## Task details
Please count the lines in the items below that contain the word "Select", and reply with that number alone.

- - -

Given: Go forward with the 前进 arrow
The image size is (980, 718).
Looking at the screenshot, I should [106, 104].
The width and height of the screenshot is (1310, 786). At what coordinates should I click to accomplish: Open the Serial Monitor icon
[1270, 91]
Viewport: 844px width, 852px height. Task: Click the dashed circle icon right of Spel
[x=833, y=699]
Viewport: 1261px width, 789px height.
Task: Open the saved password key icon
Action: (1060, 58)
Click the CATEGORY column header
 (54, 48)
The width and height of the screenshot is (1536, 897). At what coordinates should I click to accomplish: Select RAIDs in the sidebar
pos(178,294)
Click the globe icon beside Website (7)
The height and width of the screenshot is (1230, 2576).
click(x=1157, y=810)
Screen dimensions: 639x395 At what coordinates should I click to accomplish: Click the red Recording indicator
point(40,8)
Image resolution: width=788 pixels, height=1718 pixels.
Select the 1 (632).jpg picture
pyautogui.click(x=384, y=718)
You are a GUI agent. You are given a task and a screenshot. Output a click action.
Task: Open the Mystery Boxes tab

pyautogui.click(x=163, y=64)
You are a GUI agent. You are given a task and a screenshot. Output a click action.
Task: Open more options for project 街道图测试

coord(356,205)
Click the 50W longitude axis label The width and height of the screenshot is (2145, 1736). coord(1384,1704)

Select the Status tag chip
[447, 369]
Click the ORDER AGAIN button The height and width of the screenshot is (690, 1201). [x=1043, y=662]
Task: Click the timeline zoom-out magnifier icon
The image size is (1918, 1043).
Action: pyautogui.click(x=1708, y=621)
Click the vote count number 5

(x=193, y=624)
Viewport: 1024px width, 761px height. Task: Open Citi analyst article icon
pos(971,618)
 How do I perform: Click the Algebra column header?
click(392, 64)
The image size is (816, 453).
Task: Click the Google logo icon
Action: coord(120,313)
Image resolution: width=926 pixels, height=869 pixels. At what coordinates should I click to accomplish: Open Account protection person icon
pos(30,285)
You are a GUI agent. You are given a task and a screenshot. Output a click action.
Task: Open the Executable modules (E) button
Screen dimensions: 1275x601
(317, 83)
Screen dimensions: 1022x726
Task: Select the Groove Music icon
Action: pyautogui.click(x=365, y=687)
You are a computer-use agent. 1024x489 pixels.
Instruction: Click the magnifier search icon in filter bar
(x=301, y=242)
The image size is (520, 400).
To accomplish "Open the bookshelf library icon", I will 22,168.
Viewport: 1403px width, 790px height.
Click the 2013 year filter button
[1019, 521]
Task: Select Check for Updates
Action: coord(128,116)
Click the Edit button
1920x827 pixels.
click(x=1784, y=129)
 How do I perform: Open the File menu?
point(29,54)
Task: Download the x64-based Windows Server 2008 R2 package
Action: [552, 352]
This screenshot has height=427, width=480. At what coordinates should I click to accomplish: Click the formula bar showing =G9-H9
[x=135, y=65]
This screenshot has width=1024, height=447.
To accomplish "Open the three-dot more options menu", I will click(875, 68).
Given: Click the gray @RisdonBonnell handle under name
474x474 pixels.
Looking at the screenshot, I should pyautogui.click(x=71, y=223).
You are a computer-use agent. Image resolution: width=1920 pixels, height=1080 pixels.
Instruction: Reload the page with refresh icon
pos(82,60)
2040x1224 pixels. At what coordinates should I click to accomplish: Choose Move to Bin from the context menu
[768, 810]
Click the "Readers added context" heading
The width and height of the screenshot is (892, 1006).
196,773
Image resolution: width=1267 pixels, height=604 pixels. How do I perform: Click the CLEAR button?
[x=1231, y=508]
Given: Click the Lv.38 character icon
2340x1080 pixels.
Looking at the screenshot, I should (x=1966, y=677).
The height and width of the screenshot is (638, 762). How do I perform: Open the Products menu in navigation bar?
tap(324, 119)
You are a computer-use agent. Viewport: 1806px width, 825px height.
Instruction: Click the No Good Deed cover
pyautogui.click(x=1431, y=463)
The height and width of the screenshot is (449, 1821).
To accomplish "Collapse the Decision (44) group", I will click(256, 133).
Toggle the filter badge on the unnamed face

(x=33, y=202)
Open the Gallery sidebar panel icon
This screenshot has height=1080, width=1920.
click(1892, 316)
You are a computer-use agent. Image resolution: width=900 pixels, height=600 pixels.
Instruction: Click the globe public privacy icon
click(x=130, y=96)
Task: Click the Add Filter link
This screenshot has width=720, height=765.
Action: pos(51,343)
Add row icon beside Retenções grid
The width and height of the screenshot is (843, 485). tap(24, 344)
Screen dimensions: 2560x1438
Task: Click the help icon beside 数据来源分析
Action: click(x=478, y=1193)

- - -

## Final result
5